If no ingestion class exists for your data type, reach out on Discord or contribute to the crucible-ingestion repository.

Scientific metadata¶

Scientific metadata stores experiment-specific parameters as a free-form JSON object.

# Merge new keys into existing metadata (PATCH — appends/updates individual keys)
client.datasets.update_scientific_metadata(
    "ds-abc123",
    metadata={"temperature_K": 300, "pressure_bar": 1.0, "scan_rate_mV_s": 50},
)

# Retrieve it
meta = client.datasets.get_scientific_metadata("ds-abc123")

# Search across all datasets
results = client.datasets.search_scientific_metadata("temperature", limit=20)

update_scientific_metadata() merges new keys into the existing metadata (PATCH). To replace all existing metadata entirely, use replace_scientific_metadata():

# Replace all metadata entirely (POST)
client.datasets.replace_scientific_metadata("ds-abc123", {"new_key": "value"})

Keywords¶

client.datasets.add_keyword("ds-abc123", "annealed")
keywords = client.datasets.get_keywords(dataset_id="ds-abc123")

Thumbnails¶

client.datasets.add_thumbnail("ds-abc123", "preview.png")
thumbnails = client.datasets.get_thumbnails("ds-abc123")

Downloading¶

# Download all files for a dataset
client.datasets.download("ds-abc123", output_dir="./downloads")

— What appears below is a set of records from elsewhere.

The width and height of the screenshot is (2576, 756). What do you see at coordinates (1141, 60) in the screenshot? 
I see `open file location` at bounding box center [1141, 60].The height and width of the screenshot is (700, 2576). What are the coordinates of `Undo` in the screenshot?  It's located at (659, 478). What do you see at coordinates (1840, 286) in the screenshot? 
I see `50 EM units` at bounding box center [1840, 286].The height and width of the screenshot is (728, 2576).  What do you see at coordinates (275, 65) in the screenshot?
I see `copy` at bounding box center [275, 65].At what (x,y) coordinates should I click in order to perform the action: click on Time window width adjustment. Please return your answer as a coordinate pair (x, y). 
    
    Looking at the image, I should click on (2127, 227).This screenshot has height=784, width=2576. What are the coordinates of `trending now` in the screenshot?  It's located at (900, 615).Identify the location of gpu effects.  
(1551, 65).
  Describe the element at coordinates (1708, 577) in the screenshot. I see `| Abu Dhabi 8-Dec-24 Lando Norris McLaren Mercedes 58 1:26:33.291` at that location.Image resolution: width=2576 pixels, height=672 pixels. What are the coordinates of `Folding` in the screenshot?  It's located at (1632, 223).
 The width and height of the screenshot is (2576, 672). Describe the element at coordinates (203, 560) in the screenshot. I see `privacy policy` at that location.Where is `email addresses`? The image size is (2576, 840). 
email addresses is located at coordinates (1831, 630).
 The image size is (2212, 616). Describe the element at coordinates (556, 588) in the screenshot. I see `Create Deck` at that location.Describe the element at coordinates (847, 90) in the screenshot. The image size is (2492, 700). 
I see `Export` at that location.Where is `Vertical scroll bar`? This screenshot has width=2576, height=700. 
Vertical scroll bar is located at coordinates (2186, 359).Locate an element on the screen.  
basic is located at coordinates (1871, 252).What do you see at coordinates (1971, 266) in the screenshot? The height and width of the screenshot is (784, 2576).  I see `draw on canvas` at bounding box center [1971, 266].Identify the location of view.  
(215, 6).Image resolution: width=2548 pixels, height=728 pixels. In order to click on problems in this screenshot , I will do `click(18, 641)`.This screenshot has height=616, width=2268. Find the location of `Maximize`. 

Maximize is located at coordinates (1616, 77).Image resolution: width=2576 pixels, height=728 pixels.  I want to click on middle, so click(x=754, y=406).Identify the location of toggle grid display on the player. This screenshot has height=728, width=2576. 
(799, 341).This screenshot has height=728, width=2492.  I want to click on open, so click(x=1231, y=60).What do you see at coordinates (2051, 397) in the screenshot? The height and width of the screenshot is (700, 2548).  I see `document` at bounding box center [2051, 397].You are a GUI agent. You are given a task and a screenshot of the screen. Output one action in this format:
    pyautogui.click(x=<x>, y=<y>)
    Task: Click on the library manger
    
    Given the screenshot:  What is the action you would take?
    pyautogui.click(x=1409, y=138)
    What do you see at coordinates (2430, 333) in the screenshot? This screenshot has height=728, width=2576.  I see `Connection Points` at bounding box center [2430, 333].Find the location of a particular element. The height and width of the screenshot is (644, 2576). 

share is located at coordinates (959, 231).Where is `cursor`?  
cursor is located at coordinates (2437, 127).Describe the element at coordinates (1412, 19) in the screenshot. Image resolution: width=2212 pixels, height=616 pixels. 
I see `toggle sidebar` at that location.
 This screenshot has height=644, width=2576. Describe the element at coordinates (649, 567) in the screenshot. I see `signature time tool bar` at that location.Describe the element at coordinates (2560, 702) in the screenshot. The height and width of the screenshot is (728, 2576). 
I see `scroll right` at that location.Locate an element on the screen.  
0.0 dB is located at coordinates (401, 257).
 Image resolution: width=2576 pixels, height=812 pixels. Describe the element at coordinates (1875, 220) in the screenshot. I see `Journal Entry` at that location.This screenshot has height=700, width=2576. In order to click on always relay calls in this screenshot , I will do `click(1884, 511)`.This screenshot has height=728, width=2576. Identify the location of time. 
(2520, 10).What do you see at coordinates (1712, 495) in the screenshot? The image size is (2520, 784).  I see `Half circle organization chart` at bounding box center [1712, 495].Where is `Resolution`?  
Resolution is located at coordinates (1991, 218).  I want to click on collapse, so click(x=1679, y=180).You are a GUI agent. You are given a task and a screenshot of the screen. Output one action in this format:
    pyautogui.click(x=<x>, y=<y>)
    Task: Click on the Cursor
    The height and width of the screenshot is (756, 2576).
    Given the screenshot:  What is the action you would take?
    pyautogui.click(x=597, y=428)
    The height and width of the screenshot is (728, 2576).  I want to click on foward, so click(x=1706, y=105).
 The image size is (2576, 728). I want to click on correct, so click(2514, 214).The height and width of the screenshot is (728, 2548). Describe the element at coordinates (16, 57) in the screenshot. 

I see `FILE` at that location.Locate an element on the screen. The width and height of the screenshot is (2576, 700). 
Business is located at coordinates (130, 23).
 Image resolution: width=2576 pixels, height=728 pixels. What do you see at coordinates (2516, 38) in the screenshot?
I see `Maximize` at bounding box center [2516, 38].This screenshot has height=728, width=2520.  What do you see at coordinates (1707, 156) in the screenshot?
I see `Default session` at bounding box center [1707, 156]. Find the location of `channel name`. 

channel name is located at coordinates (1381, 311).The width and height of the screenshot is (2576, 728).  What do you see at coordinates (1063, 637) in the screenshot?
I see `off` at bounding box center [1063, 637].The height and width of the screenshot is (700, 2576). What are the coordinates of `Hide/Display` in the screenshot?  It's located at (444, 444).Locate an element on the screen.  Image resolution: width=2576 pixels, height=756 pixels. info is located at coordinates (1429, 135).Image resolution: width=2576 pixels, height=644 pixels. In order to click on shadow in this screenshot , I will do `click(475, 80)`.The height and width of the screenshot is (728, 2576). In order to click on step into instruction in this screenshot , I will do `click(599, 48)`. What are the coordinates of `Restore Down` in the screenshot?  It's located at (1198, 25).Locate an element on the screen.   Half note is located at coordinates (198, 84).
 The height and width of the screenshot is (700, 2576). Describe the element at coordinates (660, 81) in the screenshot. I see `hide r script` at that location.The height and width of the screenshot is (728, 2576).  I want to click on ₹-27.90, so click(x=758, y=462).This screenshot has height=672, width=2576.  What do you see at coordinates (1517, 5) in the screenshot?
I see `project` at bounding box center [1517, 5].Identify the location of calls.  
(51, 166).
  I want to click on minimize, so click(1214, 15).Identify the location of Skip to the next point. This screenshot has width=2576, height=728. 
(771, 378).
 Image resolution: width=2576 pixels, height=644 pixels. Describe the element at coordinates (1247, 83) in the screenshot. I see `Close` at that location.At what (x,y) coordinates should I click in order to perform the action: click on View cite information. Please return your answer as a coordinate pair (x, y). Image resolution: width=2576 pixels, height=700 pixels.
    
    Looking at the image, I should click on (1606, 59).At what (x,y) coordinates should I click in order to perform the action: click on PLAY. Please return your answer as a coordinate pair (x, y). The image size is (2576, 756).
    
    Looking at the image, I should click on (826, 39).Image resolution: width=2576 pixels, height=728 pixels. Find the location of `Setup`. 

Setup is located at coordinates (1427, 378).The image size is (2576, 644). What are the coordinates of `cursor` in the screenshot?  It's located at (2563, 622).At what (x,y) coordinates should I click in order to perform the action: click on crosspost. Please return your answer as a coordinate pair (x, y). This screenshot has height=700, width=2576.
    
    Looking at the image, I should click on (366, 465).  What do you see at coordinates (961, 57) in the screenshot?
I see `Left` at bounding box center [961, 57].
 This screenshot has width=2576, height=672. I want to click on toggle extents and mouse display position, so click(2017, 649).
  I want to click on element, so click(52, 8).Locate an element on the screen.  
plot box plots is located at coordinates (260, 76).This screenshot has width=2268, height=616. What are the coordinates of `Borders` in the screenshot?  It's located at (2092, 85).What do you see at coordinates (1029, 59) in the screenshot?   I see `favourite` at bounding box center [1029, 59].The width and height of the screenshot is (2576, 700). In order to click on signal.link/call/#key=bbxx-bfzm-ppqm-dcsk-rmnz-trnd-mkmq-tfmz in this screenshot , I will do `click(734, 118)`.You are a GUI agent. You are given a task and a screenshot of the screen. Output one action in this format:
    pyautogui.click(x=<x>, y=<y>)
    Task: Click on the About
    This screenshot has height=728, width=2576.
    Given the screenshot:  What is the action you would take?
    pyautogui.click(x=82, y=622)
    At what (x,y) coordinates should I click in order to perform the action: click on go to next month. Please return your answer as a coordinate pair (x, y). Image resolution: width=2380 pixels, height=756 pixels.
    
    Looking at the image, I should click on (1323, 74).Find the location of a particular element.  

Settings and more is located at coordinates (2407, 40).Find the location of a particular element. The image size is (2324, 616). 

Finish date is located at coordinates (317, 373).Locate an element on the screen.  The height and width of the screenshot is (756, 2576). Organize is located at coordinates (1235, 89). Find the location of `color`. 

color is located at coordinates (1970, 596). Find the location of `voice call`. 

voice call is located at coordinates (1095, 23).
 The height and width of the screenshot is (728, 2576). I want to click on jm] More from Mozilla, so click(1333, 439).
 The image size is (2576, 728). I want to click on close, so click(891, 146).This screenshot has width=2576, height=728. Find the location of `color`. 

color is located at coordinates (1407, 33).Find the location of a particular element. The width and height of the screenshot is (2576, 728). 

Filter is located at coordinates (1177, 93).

# Download only matching files
client.datasets.download("ds-abc123", output_dir="./downloads", include="*.dat")

# Get pre-signed download URLs (valid ~1 hour)
links = client.datasets.get_download_links("ds-abc123")

Parent-child relationships between datasets¶

Link datasets to represent a processing pipeline:

# raw → processed
client.datasets.link_parent_child(parent_id=raw_dsid, child_id=processed_dsid)

# List relationships
parents = client.datasets.list_parents("ds-processed")
children = client.datasets.list_children("ds-raw")

Deleting a dataset¶

client.datasets.delete("ds-abc123")

Note

Calling delete() submits a deletion request — it does not immediately remove the resource. An admin must approve the request before the dataset is deleted.